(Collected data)
========================

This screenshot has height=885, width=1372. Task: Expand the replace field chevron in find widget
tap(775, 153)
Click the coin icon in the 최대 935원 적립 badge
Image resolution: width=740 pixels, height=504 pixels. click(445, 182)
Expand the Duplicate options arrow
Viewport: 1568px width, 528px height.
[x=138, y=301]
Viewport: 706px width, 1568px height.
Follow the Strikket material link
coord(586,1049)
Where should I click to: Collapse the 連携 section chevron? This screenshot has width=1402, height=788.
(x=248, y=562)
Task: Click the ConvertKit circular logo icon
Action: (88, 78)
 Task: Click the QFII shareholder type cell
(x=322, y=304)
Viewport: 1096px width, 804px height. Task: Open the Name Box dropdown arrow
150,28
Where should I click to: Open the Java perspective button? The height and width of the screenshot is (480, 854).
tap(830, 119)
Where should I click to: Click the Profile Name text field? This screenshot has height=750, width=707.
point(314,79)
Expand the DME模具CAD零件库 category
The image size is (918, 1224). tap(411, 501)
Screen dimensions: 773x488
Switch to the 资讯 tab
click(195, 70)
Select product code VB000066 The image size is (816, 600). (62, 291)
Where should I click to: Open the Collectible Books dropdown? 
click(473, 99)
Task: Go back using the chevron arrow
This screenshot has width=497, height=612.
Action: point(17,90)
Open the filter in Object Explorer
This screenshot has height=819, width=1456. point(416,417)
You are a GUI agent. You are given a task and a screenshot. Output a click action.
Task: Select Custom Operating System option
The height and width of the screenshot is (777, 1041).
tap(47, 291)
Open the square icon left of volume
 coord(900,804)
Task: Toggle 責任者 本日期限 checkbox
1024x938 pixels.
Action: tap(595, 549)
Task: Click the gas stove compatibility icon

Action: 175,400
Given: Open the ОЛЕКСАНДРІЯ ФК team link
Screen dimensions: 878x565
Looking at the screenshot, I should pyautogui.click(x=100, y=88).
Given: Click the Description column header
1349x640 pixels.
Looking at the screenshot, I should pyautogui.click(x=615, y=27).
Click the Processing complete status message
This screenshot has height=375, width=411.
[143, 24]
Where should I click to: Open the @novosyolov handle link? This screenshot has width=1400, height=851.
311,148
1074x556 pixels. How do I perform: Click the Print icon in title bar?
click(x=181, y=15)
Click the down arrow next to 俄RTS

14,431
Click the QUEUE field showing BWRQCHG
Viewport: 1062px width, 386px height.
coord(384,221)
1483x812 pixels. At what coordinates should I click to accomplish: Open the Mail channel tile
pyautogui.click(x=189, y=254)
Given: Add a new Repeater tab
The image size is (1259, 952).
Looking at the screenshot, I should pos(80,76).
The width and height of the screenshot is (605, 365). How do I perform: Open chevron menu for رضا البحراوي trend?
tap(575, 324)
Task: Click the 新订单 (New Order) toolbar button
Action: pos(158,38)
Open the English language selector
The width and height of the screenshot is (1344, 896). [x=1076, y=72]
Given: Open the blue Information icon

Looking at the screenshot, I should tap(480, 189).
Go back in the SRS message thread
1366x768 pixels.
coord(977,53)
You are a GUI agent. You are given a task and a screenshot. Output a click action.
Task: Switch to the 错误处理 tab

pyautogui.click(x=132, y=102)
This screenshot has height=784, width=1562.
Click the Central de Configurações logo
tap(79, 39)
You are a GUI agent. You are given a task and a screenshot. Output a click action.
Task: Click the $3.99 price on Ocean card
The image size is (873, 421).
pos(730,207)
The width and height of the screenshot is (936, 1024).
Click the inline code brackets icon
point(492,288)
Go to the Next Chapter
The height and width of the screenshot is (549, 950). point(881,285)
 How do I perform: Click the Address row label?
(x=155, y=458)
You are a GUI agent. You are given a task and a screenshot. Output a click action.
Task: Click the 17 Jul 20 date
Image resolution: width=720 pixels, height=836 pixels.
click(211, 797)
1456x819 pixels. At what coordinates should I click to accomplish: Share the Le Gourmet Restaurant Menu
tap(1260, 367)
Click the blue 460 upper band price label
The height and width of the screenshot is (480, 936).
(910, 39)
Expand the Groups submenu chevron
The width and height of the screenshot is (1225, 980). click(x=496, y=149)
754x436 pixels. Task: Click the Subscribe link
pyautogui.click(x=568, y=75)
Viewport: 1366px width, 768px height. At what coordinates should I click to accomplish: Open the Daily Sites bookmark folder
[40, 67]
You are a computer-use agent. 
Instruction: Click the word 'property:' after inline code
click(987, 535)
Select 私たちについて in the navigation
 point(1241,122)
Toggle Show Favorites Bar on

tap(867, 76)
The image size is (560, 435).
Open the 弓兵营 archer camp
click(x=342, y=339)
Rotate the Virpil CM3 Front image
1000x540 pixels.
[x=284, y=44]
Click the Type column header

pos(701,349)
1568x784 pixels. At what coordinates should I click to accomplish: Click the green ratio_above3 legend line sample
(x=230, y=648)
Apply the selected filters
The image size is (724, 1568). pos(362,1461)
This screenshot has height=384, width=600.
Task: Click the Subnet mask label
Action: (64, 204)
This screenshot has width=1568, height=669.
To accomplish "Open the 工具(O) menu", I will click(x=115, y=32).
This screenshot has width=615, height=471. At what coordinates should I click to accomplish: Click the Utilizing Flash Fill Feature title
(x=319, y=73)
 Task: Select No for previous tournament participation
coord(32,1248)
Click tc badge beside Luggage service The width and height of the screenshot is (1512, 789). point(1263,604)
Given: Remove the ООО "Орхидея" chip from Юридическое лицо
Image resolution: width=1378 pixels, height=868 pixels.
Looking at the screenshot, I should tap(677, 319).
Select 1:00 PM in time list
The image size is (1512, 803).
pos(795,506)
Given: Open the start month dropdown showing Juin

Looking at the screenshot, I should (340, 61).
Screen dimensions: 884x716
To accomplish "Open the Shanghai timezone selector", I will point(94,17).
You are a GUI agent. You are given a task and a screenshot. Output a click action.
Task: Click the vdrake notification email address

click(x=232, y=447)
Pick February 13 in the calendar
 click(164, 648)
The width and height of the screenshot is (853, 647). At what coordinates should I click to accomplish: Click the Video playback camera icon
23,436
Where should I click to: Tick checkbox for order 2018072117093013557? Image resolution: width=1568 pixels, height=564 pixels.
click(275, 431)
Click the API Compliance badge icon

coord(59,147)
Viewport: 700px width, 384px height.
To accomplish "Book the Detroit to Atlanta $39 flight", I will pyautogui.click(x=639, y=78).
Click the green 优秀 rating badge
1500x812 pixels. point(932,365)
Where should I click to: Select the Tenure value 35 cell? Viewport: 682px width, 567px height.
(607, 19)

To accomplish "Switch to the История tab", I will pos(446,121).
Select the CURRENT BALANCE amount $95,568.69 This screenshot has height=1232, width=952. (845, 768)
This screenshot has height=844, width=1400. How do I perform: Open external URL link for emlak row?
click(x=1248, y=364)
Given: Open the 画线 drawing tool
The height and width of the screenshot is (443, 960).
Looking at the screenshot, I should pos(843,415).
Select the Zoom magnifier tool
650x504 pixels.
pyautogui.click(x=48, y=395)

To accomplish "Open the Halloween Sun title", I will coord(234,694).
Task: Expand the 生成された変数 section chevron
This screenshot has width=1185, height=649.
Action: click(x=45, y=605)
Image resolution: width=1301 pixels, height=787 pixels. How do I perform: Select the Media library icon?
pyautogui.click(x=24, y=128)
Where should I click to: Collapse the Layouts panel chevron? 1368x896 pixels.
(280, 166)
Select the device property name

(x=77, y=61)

========================

### GOAL OF THE EXERCISE
Can you repeat the items between the line holding "Click the Type column header" and the line holding "(x=319, y=73)", inclusive, word for word?

### ANSWER TO THE EXERCISE
Click the Type column header

pos(701,349)
1568x784 pixels. At what coordinates should I click to accomplish: Click the green ratio_above3 legend line sample
(x=230, y=648)
Apply the selected filters
The image size is (724, 1568). pos(362,1461)
This screenshot has height=384, width=600.
Task: Click the Subnet mask label
Action: (64, 204)
This screenshot has width=1568, height=669.
To accomplish "Open the 工具(O) menu", I will click(x=115, y=32).
This screenshot has width=615, height=471. At what coordinates should I click to accomplish: Click the Utilizing Flash Fill Feature title
(x=319, y=73)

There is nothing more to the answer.